You can try to play a proper match, get a nice volley going with yourself, or just smash the ball into the strange spectators with tennis ball heads and watch them flop lifelessly to the ground. Oh, players can also ditch their rackets and take selfies using a selfie stick, because when a ball is flying at your head at high velocity, you should definitely be taking time to immortalize the moment for your Instagram crew.

We talked with Julie Heyde of VRUnicorns, one of the developers of #SelfieTennis, about what the hell was going through their heads when they made this gloriously ridiculous VR sports title. We also touched on more mundane issues, like how they worked to ensure thtat players wouldn't get motion sick with the constant perspective shifts from one side of the tennis court to the other.

What is #SelfieTennis?

#SelfieTennis is a VR room-scale game for the HTC Vive.

Why play tennis all by yourself? What made you develop a tennis game for one player in VR?

We were brainstorming weird ideas one late eve while working on another game (RAGNAROKvr) and Milan said: "Let's make a game called #SelfieTennis where you teleport back and forth on the court while playing tennis with yourself." Horatiu cranked out the first version the next day (while we were suppose to work on RAGNAROKvr) and asked me if "I would like to play with myself."

I fucking loved it!

What difficulties did you face in making a game where one player is firing a ball at themselves? What work did you do to keep this from feeling disorienting in VR?

Horatiu did his magic. That's it. [Horatiu Roman is the company's "Chief Technical Unicorn."]

I'm hypersensitive to motion sickness and movement in VR, so we have a lot of knowledge in the team on how to avoid making people sick.
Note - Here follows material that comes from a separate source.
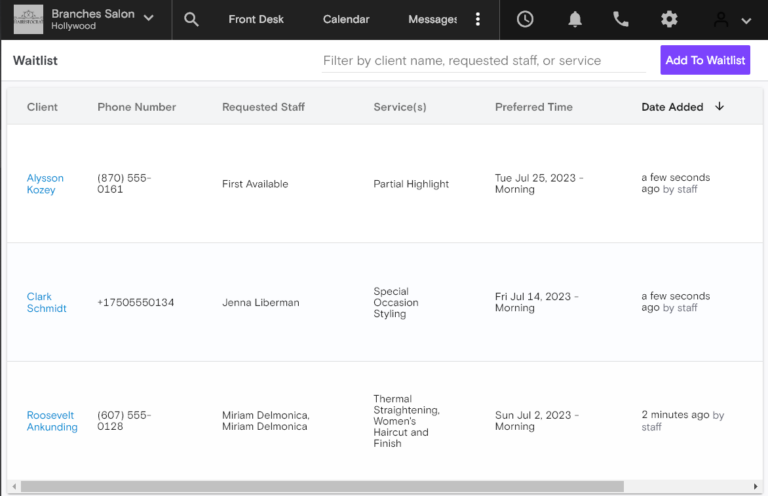
Task: Click the horizontal scrollbar at bottom
Action: click(x=320, y=487)
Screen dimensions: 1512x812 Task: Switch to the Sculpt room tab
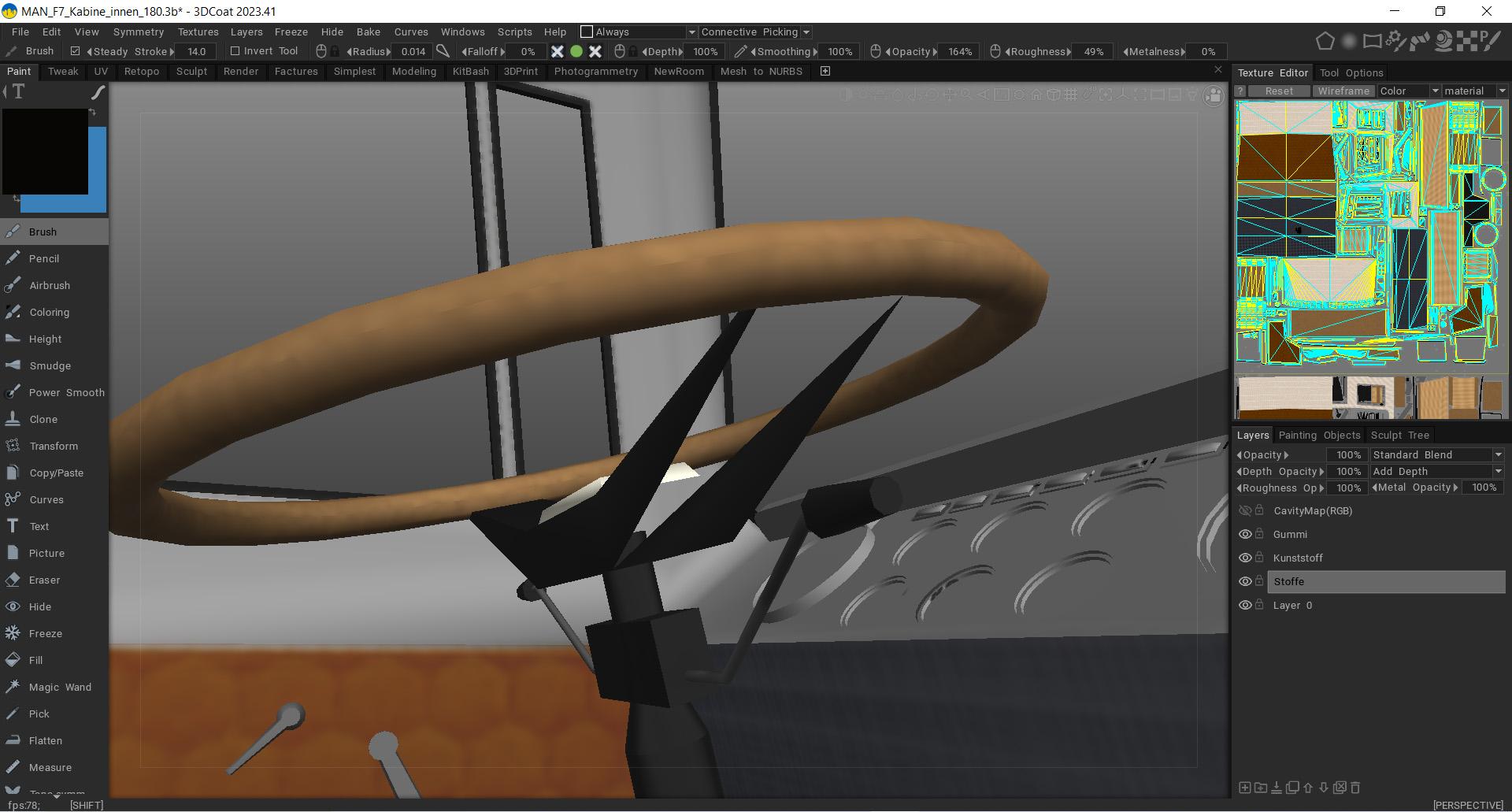tap(191, 71)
Horatiu has timed the teleportation and delay perfectly, and we playtest everything we make to the extreme to avoid making #PukeSimulators.

So yeah, smart design, good code and a hell lot of testing among us, friends and during showcasing events around the world. We travel a lot and constantly work on the road.

P.S. Vive works on laptops. Just a hint for anyone who wants to become a Vive Nomad.

#SelfieTennis involves some ridiculous behavior (like attacking the crowd) alongside its representation of the sport. Why did you include these sillier elements? What did you feel they brought to the game?

Horatiu had characters in the original version so I could get my aggression out in the office. We even had a kill score back then. He later removed the kill score, but put it back in when I went hysterical crybaby over not being able to track my killing.

 

 

 

Taking selfies of your character provides a fun  diversion in the game. Why specifically mix taking pictures of yourself inside a sports game?

We all agreed that we needed a #SelfieStick in the game back in November 2015, but we didn't do much about it until right before launch....when I started shouting at the guys for not having fixed it yet.

Everyone loves taking photos of themselves. Just glance at Instagram. No one cares about food pictures anymore.

How has posting those selfie pictures to social media helped the game?

It's a fun gimmick. We were the first to have the feature it seems and now other developers started copying. Facebook for example. that's cute. We started a trend.

What other features will you be bringing to #SelfieTennis in the future?

Currently crunching like crazy on a #HeartUpdate with loads of juice.

Next update will probably be a physics update. We're working on #SkiJump in parallel, and we're a tiny team with only a few of us working full time, so we don't really have time for anything else than making silly unrealistic sports games.

But who cares about reality anyways? We have VR.